Connecticut Towns Are Paying The Price For Malloy’s Failed Leadership

After ruining Connecticut’s state bond rating, Failed Democrat Governor Dan Malloy and his Democrat Enablers are now working their way down to every municipality in the state. In the wake of Malloy’s latest executive order to drastically reduce municipal aid due to the Democrats’ disastrous budget crisis, Moody’s Investor Services called the move “credit negative for Connecticut local governments.” Moody’s downgraded the state’s overall bond rating earlier this year citing “eroding state income tax receipts, the impending depletion of the state budget reserve, and huge unfunded liabilities.”

Under Malloy and his top enablers Nancy Wyman and Kevin Lembo, Connecticut’s spiraling fiscal crisis continues to weaken the state’s economy with no end in sight. And now as Connecticut’s towns and municipalities bear increasing consequences for their failed leadership, it becomes clearer how desperate the state is for new leadership.

CT News Junkie reports:

“A Wall Street rating agency says Gov. Dannel P. Malloy’s revised executive order that would reduce municipal aid is ‘credit negative for Connecticut local governments.’

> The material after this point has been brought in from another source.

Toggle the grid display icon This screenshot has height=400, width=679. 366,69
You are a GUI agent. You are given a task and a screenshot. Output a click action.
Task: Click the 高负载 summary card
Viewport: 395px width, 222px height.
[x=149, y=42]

An analyst for Moody’s Investor Services said the revised order reduces municipal aid by $928 million from 2017 levels…

The revised executive order eliminates ECS funding for 85 Connecticut towns and reduces funding to an additional 54 communities. It restores to 2017 levels funding for Connecticut’s 30 lowest-performing school districts, including Hartford, Bridgeport, Waterbury, and New Haven.

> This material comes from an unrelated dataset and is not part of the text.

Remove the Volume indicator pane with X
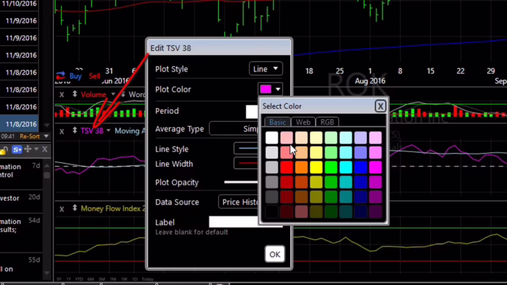The height and width of the screenshot is (285, 507). coord(61,94)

The executive order also eliminates $182 million in PILOT funding and reduces smaller municipal revenue-sharing grants by approximately $131 million.

‘Barring passage of a state budget, the projected cuts will likely force municipalities to take emergency action through supplemental tax hikes or mid-year expenditure cuts,’ Moody’s analyst Joseph Manoleas wrote. ‘Use of reserves to address budgetary shortfalls is a challenge in Connecticut because the median fund balance in the state for towns and cities of 13 percent is already lower the national median of 31 percent of revenues.’”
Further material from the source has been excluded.